After the bodies were found on Wednesday, February 2, 2022, Ankara’s interior minister, Süleyman Soylu, accused Greek guards of deliberately pushing the refugees back across the border. Several reportedly showed signs of frostbite while some were found near the İpsala crossing point “without shoes and stripped of their clothes”.

Soylu said the dead had been among a group of 22 people pushed back into Turkey and shared blurry photographs of eight of the recovered bodies, including three in just shorts and T-shirts.

“They behave like thugs,” he said of the Greek border patrols while accusing the EU of being “helpless, weak and inhumane”.

Greece’s migration minister, Notis Mitarachi, rejected any suggestion of Hellenic frontier units forcibly expelling the refugees.

“The death of 12 migrants at the Turkish border near Ipsala is a tragedy. But the truth behind this incident bears no resemblance to the false propaganda pushed out by my counterpart,” he said in a statement.

“These specific migrants never made it to the border.
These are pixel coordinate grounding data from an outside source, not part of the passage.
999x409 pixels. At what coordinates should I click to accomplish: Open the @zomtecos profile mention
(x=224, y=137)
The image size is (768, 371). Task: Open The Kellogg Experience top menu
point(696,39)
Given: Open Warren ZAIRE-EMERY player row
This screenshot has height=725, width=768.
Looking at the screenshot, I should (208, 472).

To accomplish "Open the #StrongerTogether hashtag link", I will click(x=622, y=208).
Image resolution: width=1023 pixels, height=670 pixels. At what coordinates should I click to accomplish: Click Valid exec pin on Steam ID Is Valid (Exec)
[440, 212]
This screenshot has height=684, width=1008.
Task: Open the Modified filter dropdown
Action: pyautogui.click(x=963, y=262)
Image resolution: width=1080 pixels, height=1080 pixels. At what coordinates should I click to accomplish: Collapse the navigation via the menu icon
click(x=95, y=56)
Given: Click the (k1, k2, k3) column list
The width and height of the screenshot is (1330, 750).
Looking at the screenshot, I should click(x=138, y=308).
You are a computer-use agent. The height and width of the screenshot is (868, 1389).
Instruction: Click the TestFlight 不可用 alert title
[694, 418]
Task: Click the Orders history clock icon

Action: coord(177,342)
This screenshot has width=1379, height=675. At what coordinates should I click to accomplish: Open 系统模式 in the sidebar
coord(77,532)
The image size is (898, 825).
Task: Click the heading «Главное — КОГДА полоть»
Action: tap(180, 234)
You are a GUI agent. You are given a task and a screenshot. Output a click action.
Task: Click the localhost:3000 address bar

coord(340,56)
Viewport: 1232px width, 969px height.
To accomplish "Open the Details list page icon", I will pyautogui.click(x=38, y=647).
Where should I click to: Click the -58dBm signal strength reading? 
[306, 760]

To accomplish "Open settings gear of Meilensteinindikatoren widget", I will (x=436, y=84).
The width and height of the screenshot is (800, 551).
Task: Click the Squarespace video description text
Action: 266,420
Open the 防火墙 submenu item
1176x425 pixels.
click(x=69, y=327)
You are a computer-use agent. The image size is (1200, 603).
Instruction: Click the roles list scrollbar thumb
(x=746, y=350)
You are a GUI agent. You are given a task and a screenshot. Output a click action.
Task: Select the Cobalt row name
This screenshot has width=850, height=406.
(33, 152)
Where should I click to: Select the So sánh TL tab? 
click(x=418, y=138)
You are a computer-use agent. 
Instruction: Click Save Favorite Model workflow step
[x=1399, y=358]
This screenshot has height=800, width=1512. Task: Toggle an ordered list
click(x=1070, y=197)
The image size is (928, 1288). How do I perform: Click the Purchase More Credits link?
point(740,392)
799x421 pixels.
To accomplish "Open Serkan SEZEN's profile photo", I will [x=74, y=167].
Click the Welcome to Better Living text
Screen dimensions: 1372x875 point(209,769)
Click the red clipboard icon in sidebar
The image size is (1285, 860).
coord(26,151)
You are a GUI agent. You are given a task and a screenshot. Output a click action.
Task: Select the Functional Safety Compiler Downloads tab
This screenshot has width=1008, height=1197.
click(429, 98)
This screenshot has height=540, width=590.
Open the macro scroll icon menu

Any suggestion they did, or indeed were pushed back into Turkey, is utter nonsense.”

Mitarachi said that instead of making “baseless claims” Ankara should uphold its commitment to stop such “dangerous journeys”, referring to a deal reached between the EU and Turkey to stem migrant flows. “Turkey should assume its responsibilities if we want to prevent such tragedies from occurring again,” he said.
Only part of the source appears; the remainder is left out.